- _PROBLEM STATEMENT_: Which of the lines below contain the word "Given"? List each of them in full.

==== SUPPLIED MATERIAL

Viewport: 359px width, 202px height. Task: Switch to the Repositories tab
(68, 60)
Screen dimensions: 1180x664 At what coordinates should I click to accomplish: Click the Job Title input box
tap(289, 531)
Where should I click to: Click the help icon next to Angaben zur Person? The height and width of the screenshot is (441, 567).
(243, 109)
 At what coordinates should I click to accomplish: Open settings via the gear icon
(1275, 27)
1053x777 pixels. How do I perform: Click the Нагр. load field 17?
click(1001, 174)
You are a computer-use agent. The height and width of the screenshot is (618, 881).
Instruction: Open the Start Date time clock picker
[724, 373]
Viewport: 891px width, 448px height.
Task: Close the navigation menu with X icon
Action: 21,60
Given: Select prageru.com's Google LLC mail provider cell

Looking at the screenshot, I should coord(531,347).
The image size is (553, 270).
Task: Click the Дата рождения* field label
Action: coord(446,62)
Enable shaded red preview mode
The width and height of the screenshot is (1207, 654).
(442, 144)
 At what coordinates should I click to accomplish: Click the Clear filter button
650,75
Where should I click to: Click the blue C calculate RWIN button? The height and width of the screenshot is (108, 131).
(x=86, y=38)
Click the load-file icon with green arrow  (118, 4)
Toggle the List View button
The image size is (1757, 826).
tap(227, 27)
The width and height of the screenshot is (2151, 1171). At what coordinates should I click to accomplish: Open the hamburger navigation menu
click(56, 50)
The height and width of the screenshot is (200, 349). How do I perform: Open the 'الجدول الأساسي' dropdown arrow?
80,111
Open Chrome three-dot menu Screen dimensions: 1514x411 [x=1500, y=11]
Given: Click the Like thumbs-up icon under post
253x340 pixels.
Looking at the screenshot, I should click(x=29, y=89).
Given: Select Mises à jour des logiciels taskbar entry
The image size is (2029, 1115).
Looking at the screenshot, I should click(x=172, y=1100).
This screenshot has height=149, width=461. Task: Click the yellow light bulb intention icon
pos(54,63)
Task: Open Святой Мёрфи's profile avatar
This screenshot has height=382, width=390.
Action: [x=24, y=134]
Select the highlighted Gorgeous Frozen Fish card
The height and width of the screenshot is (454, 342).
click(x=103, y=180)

========

- _SOLUTION FOR THIS PROBLEM_:
Given: Select prageru.com's Google LLC mail provider cell
Given: Click the Like thumbs-up icon under post
Given: Select Mises à jour des logiciels taskbar entry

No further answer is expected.